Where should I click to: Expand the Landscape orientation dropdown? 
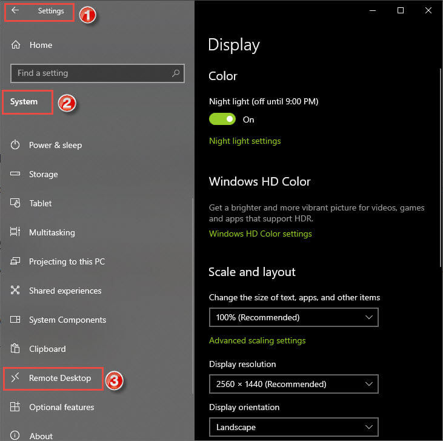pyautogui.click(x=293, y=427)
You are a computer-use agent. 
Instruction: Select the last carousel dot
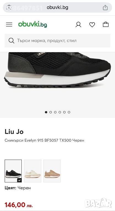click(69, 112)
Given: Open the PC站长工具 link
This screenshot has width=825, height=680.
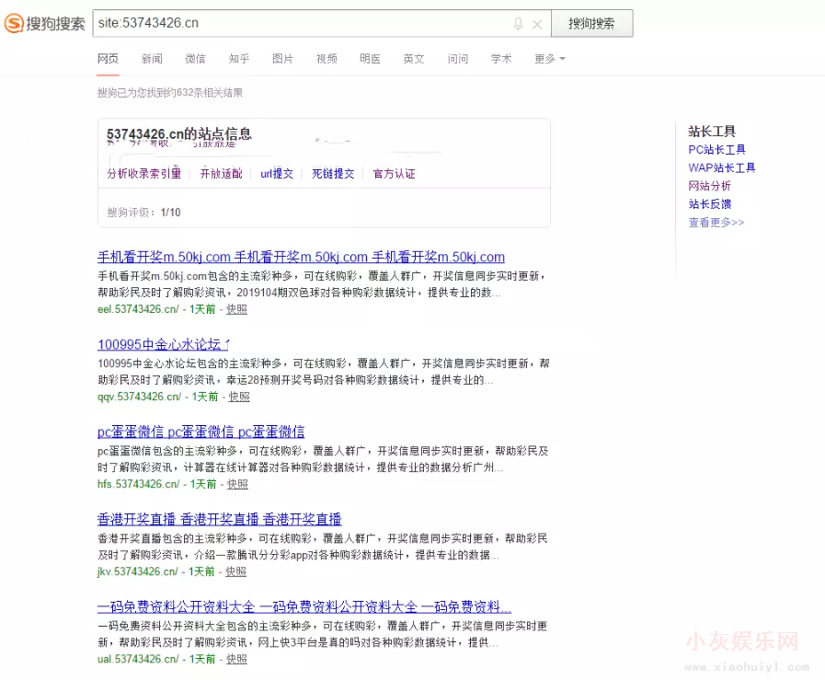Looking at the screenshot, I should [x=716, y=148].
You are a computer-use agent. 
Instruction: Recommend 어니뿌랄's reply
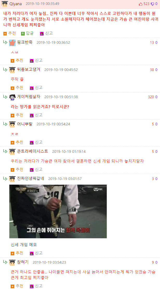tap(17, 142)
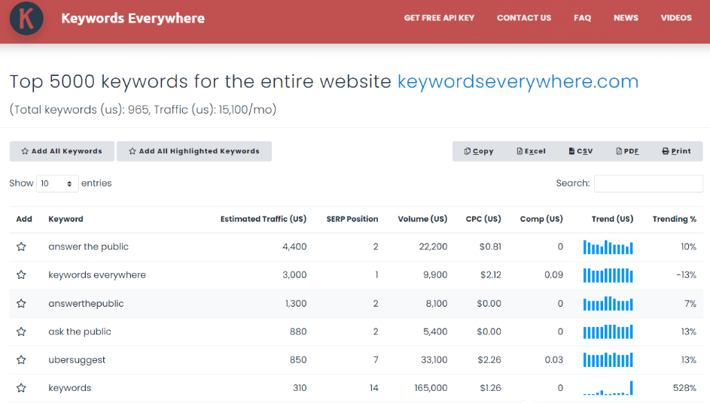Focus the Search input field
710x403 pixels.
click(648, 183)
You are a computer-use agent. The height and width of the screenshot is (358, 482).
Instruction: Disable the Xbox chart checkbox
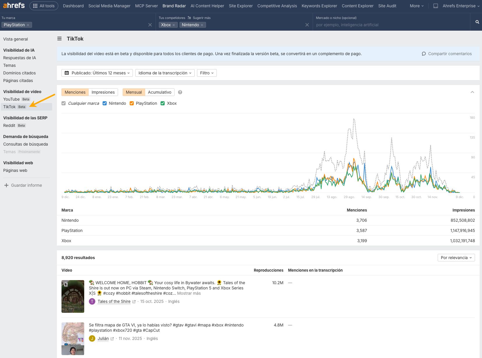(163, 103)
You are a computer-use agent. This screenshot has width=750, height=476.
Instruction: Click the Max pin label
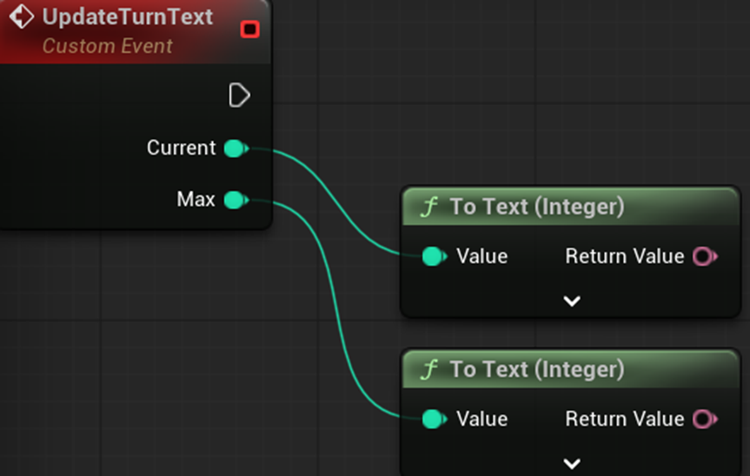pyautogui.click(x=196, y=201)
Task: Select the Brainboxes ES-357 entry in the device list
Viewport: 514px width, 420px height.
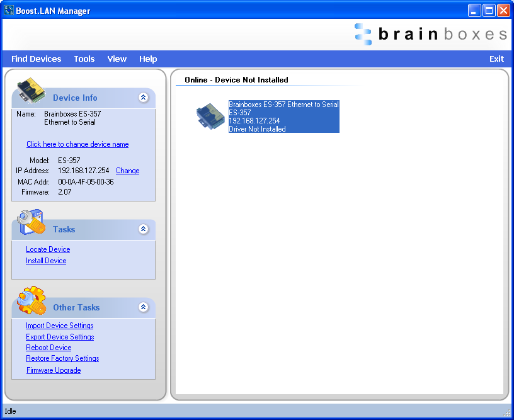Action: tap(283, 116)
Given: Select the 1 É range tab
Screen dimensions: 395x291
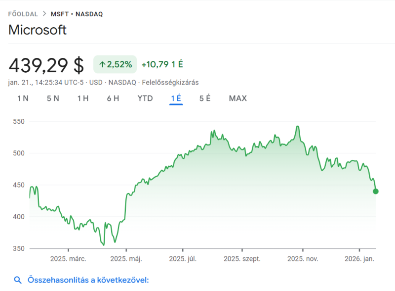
::::
_WORK REQUIRED:_
Extract from the data every line where "computer" shows up.

_EXERCISE RESPONSE:_
You are a computer-use agent. 
You are a computer-use agent. 
You are a computer-use agent. The height and width of the screenshot is (358, 482).
You are a computer-use agent. This screenshot has width=750, height=476.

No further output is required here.